### Task prompt
A verbatim copy of the entries is the required answer.

[Collected data entries]
______________________________

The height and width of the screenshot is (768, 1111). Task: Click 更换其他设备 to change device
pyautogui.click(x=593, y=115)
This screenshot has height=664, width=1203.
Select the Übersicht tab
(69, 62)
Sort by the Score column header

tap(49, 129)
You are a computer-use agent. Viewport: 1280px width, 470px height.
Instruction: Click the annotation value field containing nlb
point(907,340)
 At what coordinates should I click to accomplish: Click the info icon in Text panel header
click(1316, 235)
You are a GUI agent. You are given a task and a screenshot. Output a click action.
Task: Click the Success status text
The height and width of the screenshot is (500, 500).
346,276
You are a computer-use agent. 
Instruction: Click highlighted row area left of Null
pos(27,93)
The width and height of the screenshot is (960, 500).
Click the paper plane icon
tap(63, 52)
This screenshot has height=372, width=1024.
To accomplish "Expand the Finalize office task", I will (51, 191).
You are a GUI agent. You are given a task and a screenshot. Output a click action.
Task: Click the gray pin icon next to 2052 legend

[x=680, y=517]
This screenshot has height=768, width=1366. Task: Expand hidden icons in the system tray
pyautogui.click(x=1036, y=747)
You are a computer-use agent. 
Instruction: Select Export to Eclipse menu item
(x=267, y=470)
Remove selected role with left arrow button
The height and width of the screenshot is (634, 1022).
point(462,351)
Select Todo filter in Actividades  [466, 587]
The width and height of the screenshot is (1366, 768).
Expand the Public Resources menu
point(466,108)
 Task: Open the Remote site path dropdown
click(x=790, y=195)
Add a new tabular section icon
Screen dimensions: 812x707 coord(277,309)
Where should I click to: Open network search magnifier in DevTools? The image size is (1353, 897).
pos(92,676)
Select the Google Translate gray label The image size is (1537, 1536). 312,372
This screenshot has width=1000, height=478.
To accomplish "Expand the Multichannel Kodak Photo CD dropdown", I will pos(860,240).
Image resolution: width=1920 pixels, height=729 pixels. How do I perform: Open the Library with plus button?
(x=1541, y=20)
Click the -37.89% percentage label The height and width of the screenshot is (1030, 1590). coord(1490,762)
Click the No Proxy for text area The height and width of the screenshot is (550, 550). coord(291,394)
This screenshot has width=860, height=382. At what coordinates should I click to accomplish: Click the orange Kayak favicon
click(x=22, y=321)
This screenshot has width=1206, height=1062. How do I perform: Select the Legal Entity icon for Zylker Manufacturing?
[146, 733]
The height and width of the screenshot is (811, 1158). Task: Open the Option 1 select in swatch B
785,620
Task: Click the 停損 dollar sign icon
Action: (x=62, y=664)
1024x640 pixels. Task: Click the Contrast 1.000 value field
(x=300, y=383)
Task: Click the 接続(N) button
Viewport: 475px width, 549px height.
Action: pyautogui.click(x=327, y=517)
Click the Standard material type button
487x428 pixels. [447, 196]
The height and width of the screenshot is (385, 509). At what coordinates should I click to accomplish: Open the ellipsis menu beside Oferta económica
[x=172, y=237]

______________________________

### Task response
The height and width of the screenshot is (768, 1111). Task: Click 更换其他设备 to change device
pyautogui.click(x=593, y=115)
This screenshot has height=664, width=1203.
Select the Übersicht tab
(69, 62)
Sort by the Score column header

tap(49, 129)
You are a computer-use agent. Viewport: 1280px width, 470px height.
Instruction: Click the annotation value field containing nlb
point(907,340)
 At what coordinates should I click to accomplish: Click the info icon in Text panel header
click(1316, 235)
You are a GUI agent. You are given a task and a screenshot. Output a click action.
Task: Click the Success status text
The height and width of the screenshot is (500, 500).
346,276
You are a computer-use agent. 
Instruction: Click highlighted row area left of Null
pos(27,93)
The width and height of the screenshot is (960, 500).
Click the paper plane icon
tap(63, 52)
This screenshot has height=372, width=1024.
To accomplish "Expand the Finalize office task", I will (51, 191).
You are a GUI agent. You are given a task and a screenshot. Output a click action.
Task: Click the gray pin icon next to 2052 legend

[x=680, y=517]
This screenshot has height=768, width=1366. Task: Expand hidden icons in the system tray
pyautogui.click(x=1036, y=747)
You are a computer-use agent. 
Instruction: Select Export to Eclipse menu item
(x=267, y=470)
Remove selected role with left arrow button
The height and width of the screenshot is (634, 1022).
point(462,351)
Select Todo filter in Actividades  [466, 587]
The width and height of the screenshot is (1366, 768).
Expand the Public Resources menu
point(466,108)
 Task: Open the Remote site path dropdown
click(x=790, y=195)
Add a new tabular section icon
Screen dimensions: 812x707 coord(277,309)
Where should I click to: Open network search magnifier in DevTools? The image size is (1353, 897).
pos(92,676)
Select the Google Translate gray label The image size is (1537, 1536). 312,372
This screenshot has width=1000, height=478.
To accomplish "Expand the Multichannel Kodak Photo CD dropdown", I will pos(860,240).
Image resolution: width=1920 pixels, height=729 pixels. How do I perform: Open the Library with plus button?
(x=1541, y=20)
Click the -37.89% percentage label The height and width of the screenshot is (1030, 1590). coord(1490,762)
Click the No Proxy for text area The height and width of the screenshot is (550, 550). coord(291,394)
This screenshot has width=860, height=382. At what coordinates should I click to accomplish: Click the orange Kayak favicon
click(x=22, y=321)
This screenshot has width=1206, height=1062. How do I perform: Select the Legal Entity icon for Zylker Manufacturing?
[146, 733]
The height and width of the screenshot is (811, 1158). Task: Open the Option 1 select in swatch B
785,620
Task: Click the 停損 dollar sign icon
Action: (x=62, y=664)
1024x640 pixels. Task: Click the Contrast 1.000 value field
(x=300, y=383)
Task: Click the 接続(N) button
Viewport: 475px width, 549px height.
Action: pyautogui.click(x=327, y=517)
Click the Standard material type button
487x428 pixels. [447, 196]
The height and width of the screenshot is (385, 509). At what coordinates should I click to accomplish: Open the ellipsis menu beside Oferta económica
[x=172, y=237]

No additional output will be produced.